If history is like a “complex system of underground rivers and springs, creating its own subterranean pressures” and “latent meanings” in particular places, as Edward Ayers and Peter Onuf write in their introduction to All Over the Map (p. 5), then the concept of region is history’s divining rod. No one is quite sure how it does what it does, yet it leads them to discoveries. Or does it? The four authors whose essays are collected in this volume are by turns intrigued, seduced, and confounded by the region category, just as American cultural observers have been for generations, all attempting to make sense of our amorphous “nation of regions” (p. 10).

Ayers, Onuf, and their coauthors, Stephen Nissenbaum and Patricia Limerick, are well aware of this indeterminate character of regions—in some cases, perhaps too aware. At the outset, Ayers and Onuf are careful to warn that regions have never been “bounded and complete entities” but have been continually redrawn and redefined throughout American history (p. 4). The cultural and political construction of regions is one of three unifying themes of the book, explored especially in the opening essay by Onuf, who offers an excellent synthesis covering the revolutionary era to the Civil War. He argues that antebellum sectionalism was not an outgrowth of “fundamentally different social systems” in the North, South, or West, but instead was “integral” to republican ideology and the conception of the federal system itself (p. 12). Having fought a nationalist revolution against distant centralized power and “metropolitan authority,” the founding fathers were careful to ratify the “empowerment of an expanding periphery” as a counterweight to the “strengthened center” guaranteed by the federal constitution (pp. 13–14). Their hope, writes Onuf, was to preclude both the rise of a “new imperial center” and the fragmentation of “unrestrained regional rivalries” by binding the union into harmonious economic and political interdependence (pp. 16, 19). Antebellum politicians on the national stage (particularly westerners like Henry Clay) later sought to mute sectional differences in order to extend their [End Page 369] influence and broaden coalitions. In due course, according to Onuf, “the absence of internal and external threats to the union by the mid-1820s” made the disunionist scenarios feared by the founders seem “irrelevant” (p. 34). Unfortunately, during the ensuing debate over slavery each side recklessly “essentialized” sectional distinctions that were never as “real” or “fundamental” as believed (pp. 11–12, 37). Americans in the North and South came to equate union and national political control by one section with the specter of imperial tyranny over their particular region, the seat of “deeper loyalties and more transcendent values” (p. 35). Consequently the great divide between North and South overwhelmed the “multiplicity of provisional . . . sections and sectional alliances” that the decentralized federal system engendered. The “sphere of the nonnegotiable” thus became larger and larger, Onuf concludes, and the war came (p. 37).

## PROBLEM TO SOLVE
Proceed with the review of the essay collection on regions in American history, picking up after its last sentence. The lines after this text are not needed.

Entries for locating text and elements

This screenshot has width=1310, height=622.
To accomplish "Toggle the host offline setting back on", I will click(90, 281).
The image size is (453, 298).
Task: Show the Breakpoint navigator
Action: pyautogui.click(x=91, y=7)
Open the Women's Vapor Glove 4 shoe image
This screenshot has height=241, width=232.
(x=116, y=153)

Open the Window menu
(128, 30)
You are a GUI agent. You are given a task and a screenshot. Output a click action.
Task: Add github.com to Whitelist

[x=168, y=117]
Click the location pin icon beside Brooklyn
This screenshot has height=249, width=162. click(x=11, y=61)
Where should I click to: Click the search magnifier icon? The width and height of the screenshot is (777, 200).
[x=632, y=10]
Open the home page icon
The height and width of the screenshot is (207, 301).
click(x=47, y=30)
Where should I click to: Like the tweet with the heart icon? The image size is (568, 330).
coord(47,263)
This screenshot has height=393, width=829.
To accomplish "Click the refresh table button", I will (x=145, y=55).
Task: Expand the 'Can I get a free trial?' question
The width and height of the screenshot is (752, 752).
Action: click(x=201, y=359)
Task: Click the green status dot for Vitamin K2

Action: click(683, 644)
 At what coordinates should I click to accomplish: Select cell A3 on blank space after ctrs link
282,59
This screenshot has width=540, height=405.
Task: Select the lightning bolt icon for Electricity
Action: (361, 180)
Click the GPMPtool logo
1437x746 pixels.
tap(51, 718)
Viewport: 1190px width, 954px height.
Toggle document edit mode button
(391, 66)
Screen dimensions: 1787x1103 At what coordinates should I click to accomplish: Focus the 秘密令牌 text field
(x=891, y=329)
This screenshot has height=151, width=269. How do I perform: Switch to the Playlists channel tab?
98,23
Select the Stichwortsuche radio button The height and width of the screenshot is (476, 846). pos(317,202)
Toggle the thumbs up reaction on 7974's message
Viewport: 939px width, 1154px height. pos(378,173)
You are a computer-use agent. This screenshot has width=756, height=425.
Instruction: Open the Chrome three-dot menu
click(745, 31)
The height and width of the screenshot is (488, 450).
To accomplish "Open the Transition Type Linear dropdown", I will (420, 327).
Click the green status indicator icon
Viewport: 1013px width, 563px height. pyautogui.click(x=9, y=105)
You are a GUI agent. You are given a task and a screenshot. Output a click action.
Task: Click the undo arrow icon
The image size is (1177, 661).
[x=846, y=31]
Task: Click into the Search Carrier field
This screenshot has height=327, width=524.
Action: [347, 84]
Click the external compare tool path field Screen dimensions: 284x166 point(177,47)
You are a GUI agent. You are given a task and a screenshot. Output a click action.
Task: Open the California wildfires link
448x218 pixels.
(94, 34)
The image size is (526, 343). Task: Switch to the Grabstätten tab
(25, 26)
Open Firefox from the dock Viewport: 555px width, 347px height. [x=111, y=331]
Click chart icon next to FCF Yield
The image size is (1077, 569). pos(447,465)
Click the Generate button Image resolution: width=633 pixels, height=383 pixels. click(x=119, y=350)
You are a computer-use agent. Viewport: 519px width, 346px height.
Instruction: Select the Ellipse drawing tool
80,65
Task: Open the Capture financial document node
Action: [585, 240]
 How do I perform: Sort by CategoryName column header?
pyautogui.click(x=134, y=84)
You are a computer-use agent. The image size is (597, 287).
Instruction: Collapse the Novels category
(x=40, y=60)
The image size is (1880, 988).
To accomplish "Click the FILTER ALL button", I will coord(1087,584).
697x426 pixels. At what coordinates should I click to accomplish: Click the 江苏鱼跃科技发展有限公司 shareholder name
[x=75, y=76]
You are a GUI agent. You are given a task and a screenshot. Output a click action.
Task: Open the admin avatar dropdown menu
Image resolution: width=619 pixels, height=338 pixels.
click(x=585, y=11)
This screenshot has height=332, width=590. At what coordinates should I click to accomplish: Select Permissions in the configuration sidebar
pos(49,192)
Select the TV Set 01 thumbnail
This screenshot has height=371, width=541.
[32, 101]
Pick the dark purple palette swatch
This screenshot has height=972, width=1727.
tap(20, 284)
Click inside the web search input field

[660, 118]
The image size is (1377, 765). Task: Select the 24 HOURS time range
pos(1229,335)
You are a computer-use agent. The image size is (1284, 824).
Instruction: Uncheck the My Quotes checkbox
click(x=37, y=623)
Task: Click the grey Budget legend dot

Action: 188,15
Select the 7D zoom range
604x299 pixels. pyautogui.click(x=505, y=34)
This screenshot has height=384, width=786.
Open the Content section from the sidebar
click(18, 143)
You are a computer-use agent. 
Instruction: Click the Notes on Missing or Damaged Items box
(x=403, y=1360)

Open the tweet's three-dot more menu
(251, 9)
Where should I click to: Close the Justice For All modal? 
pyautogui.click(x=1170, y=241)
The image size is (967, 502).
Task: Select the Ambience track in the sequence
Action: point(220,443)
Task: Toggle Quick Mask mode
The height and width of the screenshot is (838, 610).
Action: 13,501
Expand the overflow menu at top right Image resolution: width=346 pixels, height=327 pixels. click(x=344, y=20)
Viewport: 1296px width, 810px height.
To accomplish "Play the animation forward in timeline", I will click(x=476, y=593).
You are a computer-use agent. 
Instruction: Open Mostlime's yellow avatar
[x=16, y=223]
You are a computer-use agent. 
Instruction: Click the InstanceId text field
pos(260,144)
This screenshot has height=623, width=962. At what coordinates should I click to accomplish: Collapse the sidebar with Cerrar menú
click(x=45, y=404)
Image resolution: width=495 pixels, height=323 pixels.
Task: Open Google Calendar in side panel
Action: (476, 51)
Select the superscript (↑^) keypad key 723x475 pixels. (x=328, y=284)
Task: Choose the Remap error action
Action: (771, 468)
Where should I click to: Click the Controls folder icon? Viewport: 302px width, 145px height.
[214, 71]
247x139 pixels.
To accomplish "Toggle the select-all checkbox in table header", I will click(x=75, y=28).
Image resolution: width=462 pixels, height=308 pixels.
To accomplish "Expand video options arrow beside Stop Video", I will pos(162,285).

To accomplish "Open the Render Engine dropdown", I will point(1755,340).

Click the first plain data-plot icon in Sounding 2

## FINAL ANSWER
Stephen Nissenbaum expands on this depiction of the “necessarily provisional and indeterminate” construction of regions with his delightful account of the invention of pastoral New England during the nineteenth century (p. 36). He begins by noting recent scholarship that disputes the stereotype of the tightly “nucleated” colonial New England village, where even the hymn-singing was more raw and rural than we have assumed (pp. 42–44). Commercialization and industrialization gave the New England village its classic Our Town shape, he contends, and antebellum “culture wars” supplied the region with its enduring mythology (pp. 39, 52). In the Federal period, the town common proved to be an efficient central location to conduct business, and only after the Civil War was it landscaped and beautified in communities like Litchfield, Connecticut, where residents wanted a “traditional” refuge from ugly industrial centers. Nissenbaum reminds us that the decline of New England economically and politically after 1800 (relative to other regions) had sparked the first efforts at inventing this tradition by individuals such as Timothy Dwight, who suggested...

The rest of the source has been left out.